This article originally appeared in the Summer 2024 Champion Issue of Showstopper Magazine.
For the first time, the Olympic Games will feature dance as a sport. While the modern Olympic games (not to be confused with the classical games of Ancient Greece) have been held for over a century, dance hasn’t been on the list of official Olympic sports in all that time. At the Summer 2024 Olympic Games in Paris, dance, specifically breaking, will make its Olympic debut.
What is Breaking?
Breaking is a type of hip hop dance that emerged in the Bronx, New York City in the 1970s. It was originally a style of street dance that gained popularity at block parties.

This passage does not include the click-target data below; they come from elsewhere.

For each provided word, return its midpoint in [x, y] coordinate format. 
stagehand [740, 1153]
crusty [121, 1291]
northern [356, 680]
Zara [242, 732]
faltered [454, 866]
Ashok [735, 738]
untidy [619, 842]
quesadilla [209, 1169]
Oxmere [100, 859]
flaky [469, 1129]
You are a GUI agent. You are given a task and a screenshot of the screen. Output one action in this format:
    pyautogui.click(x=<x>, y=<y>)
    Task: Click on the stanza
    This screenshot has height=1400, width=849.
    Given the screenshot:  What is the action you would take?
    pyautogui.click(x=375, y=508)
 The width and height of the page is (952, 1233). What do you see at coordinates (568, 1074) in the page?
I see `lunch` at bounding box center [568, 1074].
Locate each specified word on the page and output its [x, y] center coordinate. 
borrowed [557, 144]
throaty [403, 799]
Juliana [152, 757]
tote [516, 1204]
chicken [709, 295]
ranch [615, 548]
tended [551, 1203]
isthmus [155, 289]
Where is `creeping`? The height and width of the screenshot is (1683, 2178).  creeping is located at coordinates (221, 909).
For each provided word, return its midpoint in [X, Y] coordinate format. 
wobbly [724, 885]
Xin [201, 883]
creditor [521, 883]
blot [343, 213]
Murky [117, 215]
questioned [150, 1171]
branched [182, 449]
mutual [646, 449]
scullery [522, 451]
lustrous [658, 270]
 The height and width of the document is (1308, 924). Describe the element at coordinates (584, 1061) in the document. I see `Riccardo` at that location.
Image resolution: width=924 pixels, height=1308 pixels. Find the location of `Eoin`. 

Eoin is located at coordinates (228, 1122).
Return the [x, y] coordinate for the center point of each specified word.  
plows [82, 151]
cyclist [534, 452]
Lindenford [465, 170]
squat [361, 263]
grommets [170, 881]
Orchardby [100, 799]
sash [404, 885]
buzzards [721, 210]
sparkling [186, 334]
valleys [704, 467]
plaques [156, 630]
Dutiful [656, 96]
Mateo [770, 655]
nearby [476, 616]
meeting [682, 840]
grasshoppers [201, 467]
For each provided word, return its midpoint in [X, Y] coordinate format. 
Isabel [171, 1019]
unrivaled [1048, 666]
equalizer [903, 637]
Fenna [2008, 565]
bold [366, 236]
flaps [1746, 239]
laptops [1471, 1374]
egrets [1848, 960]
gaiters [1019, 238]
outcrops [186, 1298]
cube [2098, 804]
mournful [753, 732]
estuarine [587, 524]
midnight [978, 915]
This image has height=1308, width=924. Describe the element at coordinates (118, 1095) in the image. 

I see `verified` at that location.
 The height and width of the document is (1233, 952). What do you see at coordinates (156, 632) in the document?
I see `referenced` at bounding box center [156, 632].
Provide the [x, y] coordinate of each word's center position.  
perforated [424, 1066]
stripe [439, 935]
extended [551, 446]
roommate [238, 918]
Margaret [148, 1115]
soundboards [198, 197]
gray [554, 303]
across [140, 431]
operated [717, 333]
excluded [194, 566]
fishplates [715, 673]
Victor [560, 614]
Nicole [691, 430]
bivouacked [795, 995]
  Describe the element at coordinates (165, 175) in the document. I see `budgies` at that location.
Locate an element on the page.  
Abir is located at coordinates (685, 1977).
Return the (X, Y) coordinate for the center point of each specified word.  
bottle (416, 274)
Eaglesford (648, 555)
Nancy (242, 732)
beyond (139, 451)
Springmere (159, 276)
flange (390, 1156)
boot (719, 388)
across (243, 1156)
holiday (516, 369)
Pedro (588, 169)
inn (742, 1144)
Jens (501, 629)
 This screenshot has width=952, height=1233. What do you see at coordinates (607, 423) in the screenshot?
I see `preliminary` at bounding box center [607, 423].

While dancers may learn breaking and other hip hop styles like popping, locking, and isolation in studios today, b-boys (break boys) and b-girls (break girls) learned their moves on their own or at dance battles.
Why Breaking?
Breaking has always been a form of competitive dance! While formalized competitions didn’t hit the dance world until the 1990s, dance battles are a staple of breaking culture. Dancers gather to show off their abilities to move, improvise to songs, and perform tricks against an opponent with a crowd watching. With more than 50 years behind the style and the massive growth of hip hop both in formal dance studios and on social media, breaking as a competitive style fit the Olympic Committee’s goal to reach a younger audience with the Paris 2024 Olympic Games.
What Does Olympic Breaking Look Like?
In most breaking competitions, dancers compete in one-on-one duels where they show their ability to perform specific breaking skills in a set amount of time. At the Paris 2024 Olympic Games, two events, men’s and women’s will be held where 16 dancers face-off. “Athletes will use a combination of power moves—including windmills, the 6-step, and freezes,” the Olympics’ official breaking pages states, “as they adopt their style and improvise to the beat of the DJ’s tracks in a bid to secure the judges’ vote and take home the Olympic breaking medals.”
How to Qualify
Since breaking was first featured as a sport at the Summer Youth Olympic Games in Buenos Aires in 2018, talented dancers around the world have been gearing up for the Paris debut. To qualify for the Games, dancers must qualify at one of three events, the WDSF World Championship in Belgium (September 2023), the Continental Qualifiers—Africa (May 2023), Europe (June/July 2023), Asia (September/October 2023), The Americas (October/November 2023), and Oceania (October 2023)—or the Olympic Qualifier Series in Shanghai and Budapest (May/June 2024).
What Makes a Champion Breaker?
It’s not enough to have the moves. It’s what you do with them. According to NBC Olympics, the competition will take place in sections, first a round-robin then quarterfinals, semifinals, and final battles for the bronze, silver, and gold medals. “Each battle features a best-of-three one-on-one contest of approximately one minute. When one breaker finishes their round, their opponent instantly begins their routine in a battle format.”
These rapid battles are judged on five criteria: technique, vocabulary, execution, musicality, and originality.
Technique… Just like any style of dance, there are correct ways to perform clean and controlled moves. Does a dancer have that control?
Vocabulary… Can the breaker perform a variety of “top rock” or standing moves and “down rock” or floor moves and freezes?
Execution… Related to technique, but scored separately, execution evaluates how clean and distinct each move is.
Musicality… In a freestyle competition, matching the beat and energy of a song is essential!
Originality… A breaker doesn’t just need to dance. They need to show who they are and their unique breaking style.
Meet Sunny Choi
One half of the Team USA breaking due is b-girl Sun “Sunny” Choi. Sunny trained in gymnastics from the age of 3 until she started college at the University of Pennsylvania. During her freshman year, she happened to meet the Penn breaking club, Freaks of the Beat, and on an impulse, decided to try breaking.
After she graduated, Sunny didn’t stop, and she wasn’t just breaking for fun. She started competing internationally, but despite being one of the top breakers in the United States, Sunny didn’t think she was bound for the Olympics. However, at the Pan American Games in Santiago, Chile in November 2023, Sunny won the gold and secured her spot in the Paris 2024 Olympic Games.
While breaking has already been replaced by flag football in the Los Angeles 2028 Olympic Games, Sunny thinks people will see its value as an Olympic sport once this year’s events start. “You feel the excitement, you feel the happiness or the anger or whatever emotion that the dancer is expressing in that moment,” she said of breaking in an interview with Time. “It’s so visceral and raw. I don’t think you get that anywhere else.”